**Records supplied:**

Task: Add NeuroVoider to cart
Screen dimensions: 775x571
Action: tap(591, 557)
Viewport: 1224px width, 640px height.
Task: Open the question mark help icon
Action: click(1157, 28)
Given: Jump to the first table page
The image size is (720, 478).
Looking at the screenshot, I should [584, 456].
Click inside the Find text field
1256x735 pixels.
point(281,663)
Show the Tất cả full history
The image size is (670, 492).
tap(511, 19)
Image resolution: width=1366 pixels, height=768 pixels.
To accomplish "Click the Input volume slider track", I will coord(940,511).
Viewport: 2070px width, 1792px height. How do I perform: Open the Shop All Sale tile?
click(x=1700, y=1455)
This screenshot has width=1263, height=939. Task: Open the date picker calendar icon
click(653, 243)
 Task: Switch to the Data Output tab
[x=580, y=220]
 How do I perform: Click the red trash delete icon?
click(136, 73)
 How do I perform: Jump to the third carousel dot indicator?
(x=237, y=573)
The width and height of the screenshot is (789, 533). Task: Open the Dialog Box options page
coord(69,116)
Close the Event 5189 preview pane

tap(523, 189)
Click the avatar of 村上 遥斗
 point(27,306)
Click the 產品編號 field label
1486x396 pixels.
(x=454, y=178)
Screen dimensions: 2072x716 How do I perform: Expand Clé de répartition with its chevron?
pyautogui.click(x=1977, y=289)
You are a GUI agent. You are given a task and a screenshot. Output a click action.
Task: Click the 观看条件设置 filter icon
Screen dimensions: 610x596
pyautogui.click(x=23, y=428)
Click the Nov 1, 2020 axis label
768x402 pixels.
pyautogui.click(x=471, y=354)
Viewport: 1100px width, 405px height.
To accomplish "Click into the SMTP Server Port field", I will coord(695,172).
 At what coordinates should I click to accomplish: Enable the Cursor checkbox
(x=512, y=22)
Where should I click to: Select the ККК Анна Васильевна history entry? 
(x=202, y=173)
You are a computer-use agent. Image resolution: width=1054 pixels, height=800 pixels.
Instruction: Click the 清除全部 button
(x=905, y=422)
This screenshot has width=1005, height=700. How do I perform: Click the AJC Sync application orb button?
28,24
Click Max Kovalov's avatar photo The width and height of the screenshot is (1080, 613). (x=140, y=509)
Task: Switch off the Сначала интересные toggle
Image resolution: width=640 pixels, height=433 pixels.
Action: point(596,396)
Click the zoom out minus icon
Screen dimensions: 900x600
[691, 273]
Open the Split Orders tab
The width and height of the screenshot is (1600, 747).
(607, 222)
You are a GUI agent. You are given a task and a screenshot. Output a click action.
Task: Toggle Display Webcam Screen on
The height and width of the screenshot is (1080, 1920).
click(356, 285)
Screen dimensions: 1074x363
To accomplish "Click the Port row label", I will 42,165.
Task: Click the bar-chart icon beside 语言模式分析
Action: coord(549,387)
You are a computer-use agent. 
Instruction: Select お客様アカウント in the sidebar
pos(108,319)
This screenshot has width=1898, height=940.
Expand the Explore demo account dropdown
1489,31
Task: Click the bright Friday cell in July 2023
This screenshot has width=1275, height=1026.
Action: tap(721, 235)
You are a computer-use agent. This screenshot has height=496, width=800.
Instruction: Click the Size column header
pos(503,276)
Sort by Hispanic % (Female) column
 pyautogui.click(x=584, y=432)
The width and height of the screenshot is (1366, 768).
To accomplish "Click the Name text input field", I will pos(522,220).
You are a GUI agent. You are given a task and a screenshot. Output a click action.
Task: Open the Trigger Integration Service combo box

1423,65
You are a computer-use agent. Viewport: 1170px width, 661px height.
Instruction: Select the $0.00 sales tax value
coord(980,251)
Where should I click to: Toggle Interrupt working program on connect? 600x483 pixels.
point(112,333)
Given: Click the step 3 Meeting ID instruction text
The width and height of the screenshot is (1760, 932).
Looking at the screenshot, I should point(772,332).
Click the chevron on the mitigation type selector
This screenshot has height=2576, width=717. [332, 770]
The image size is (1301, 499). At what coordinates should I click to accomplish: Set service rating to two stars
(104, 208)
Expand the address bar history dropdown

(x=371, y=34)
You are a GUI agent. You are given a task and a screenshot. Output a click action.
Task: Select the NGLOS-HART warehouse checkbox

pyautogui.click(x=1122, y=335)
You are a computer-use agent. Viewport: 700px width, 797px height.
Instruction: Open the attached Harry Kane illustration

**How to complete this task:**
The full listing is to be printed again exactly as it stands.

**Solution:**
Task: Add NeuroVoider to cart
Screen dimensions: 775x571
Action: tap(591, 557)
Viewport: 1224px width, 640px height.
Task: Open the question mark help icon
Action: click(1157, 28)
Given: Jump to the first table page
The image size is (720, 478).
Looking at the screenshot, I should [584, 456].
Click inside the Find text field
1256x735 pixels.
point(281,663)
Show the Tất cả full history
The image size is (670, 492).
tap(511, 19)
Image resolution: width=1366 pixels, height=768 pixels.
To accomplish "Click the Input volume slider track", I will coord(940,511).
Viewport: 2070px width, 1792px height. How do I perform: Open the Shop All Sale tile?
click(x=1700, y=1455)
This screenshot has width=1263, height=939. Task: Open the date picker calendar icon
click(653, 243)
 Task: Switch to the Data Output tab
[x=580, y=220]
 How do I perform: Click the red trash delete icon?
click(136, 73)
 How do I perform: Jump to the third carousel dot indicator?
(x=237, y=573)
The width and height of the screenshot is (789, 533). Task: Open the Dialog Box options page
coord(69,116)
Close the Event 5189 preview pane

tap(523, 189)
Click the avatar of 村上 遥斗
 point(27,306)
Click the 產品編號 field label
1486x396 pixels.
(x=454, y=178)
Screen dimensions: 2072x716 How do I perform: Expand Clé de répartition with its chevron?
pyautogui.click(x=1977, y=289)
You are a GUI agent. You are given a task and a screenshot. Output a click action.
Task: Click the 观看条件设置 filter icon
Screen dimensions: 610x596
pyautogui.click(x=23, y=428)
Click the Nov 1, 2020 axis label
768x402 pixels.
pyautogui.click(x=471, y=354)
Viewport: 1100px width, 405px height.
To accomplish "Click into the SMTP Server Port field", I will coord(695,172).
 At what coordinates should I click to accomplish: Enable the Cursor checkbox
(x=512, y=22)
Where should I click to: Select the ККК Анна Васильевна history entry? 
(x=202, y=173)
You are a computer-use agent. Image resolution: width=1054 pixels, height=800 pixels.
Instruction: Click the 清除全部 button
(x=905, y=422)
This screenshot has width=1005, height=700. How do I perform: Click the AJC Sync application orb button?
28,24
Click Max Kovalov's avatar photo The width and height of the screenshot is (1080, 613). (x=140, y=509)
Task: Switch off the Сначала интересные toggle
Image resolution: width=640 pixels, height=433 pixels.
Action: point(596,396)
Click the zoom out minus icon
Screen dimensions: 900x600
[691, 273]
Open the Split Orders tab
The width and height of the screenshot is (1600, 747).
(607, 222)
You are a GUI agent. You are given a task and a screenshot. Output a click action.
Task: Toggle Display Webcam Screen on
The height and width of the screenshot is (1080, 1920).
click(356, 285)
Screen dimensions: 1074x363
To accomplish "Click the Port row label", I will 42,165.
Task: Click the bar-chart icon beside 语言模式分析
Action: coord(549,387)
You are a computer-use agent. 
Instruction: Select お客様アカウント in the sidebar
pos(108,319)
This screenshot has width=1898, height=940.
Expand the Explore demo account dropdown
1489,31
Task: Click the bright Friday cell in July 2023
This screenshot has width=1275, height=1026.
Action: tap(721, 235)
You are a computer-use agent. This screenshot has height=496, width=800.
Instruction: Click the Size column header
pos(503,276)
Sort by Hispanic % (Female) column
 pyautogui.click(x=584, y=432)
The width and height of the screenshot is (1366, 768).
To accomplish "Click the Name text input field", I will pos(522,220).
You are a GUI agent. You are given a task and a screenshot. Output a click action.
Task: Open the Trigger Integration Service combo box

1423,65
You are a computer-use agent. Viewport: 1170px width, 661px height.
Instruction: Select the $0.00 sales tax value
coord(980,251)
Where should I click to: Toggle Interrupt working program on connect? 600x483 pixels.
point(112,333)
Given: Click the step 3 Meeting ID instruction text
The width and height of the screenshot is (1760, 932).
Looking at the screenshot, I should point(772,332).
Click the chevron on the mitigation type selector
This screenshot has height=2576, width=717. [332, 770]
The image size is (1301, 499). At what coordinates should I click to accomplish: Set service rating to two stars
(104, 208)
Expand the address bar history dropdown

(x=371, y=34)
You are a GUI agent. You are given a task and a screenshot. Output a click action.
Task: Select the NGLOS-HART warehouse checkbox

pyautogui.click(x=1122, y=335)
You are a computer-use agent. Viewport: 700px width, 797px height.
Instruction: Open the attached Harry Kane illustration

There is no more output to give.